_SELECTED TEXT_:
Why ptrace is terrible

  • ptrace is slow! Not just a little bit slower, but significantly. I have written a very small C program that just prints all numbers from 0 to $10^7 - 1$. Running this natively (while redirecting all I/O to /dev/null) takes $5.473s$, while running the same program under strace(1), with the same I/O redirection, takes $135.371s$. This is more than 24x slower or in other words: a performance decrease of 2442%! Totally unacceptable, especially in a context in which time frames matter.
  • ptrace is unportable! The entire ptrace-API is centered around architecture specific behavior. For example, we have to read from and poke into the native CPU registers, in order to intercept with system calls. While the new PTRACE_GET_SYSCALL_INFO solves the portability issue for fetching the syscalls, it does not solve the issue with poking inside the registers. You may argue that this argument is not really important, because x86_64 is the prevalent architecture on modern day desktop hardware, but I still consider architecture specific development to be very ugly. IMO, the only valid reasons for this kind of architecture-specific code is when working at an extremely low-level or to get out most of the performance, both which does not apply in our case.
  • ptrace is centered around single processes, not partitions! How should we continue if a process inside a partition decides to fork(2)? Does the PID namespace causes any potential problems here?
  • ptrace probably adds much more code complexity, especially when we could re-use other parts of the code (more on this later).

_DATASET EXCERPT_:
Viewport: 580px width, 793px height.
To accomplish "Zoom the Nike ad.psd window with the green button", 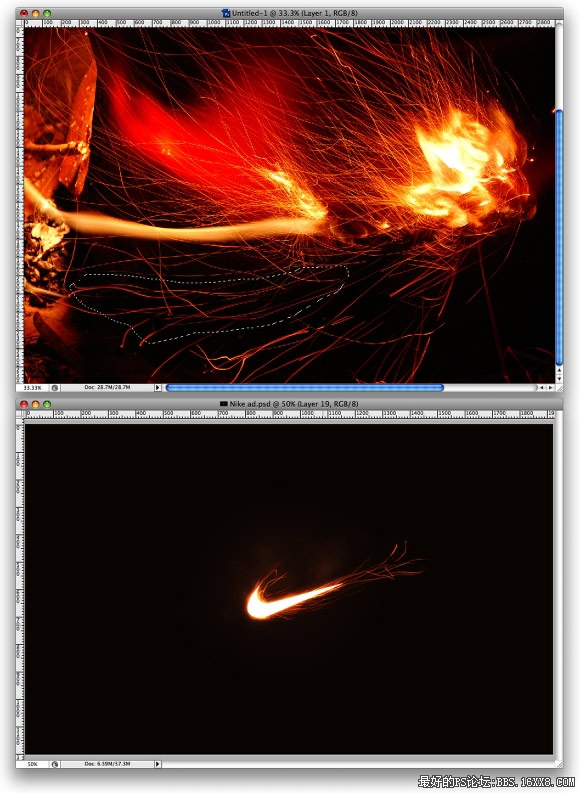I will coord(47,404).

_DIRECTIONS_: Reproduce verbatim the passage from the ptrace text that runs from "Why ptrace is" up to and including "time frames matter.".

_COMPLETED TASK_:
Why ptrace is terrible

  • ptrace is slow! Not just a little bit slower, but significantly. I have written a very small C program that just prints all numbers from 0 to $10^7 - 1$. Running this natively (while redirecting all I/O to /dev/null) takes $5.473s$, while running the same program under strace(1), with the same I/O redirection, takes $135.371s$. This is more than 24x slower or in other words: a performance decrease of 2442%! Totally unacceptable, especially in a context in which time frames matter.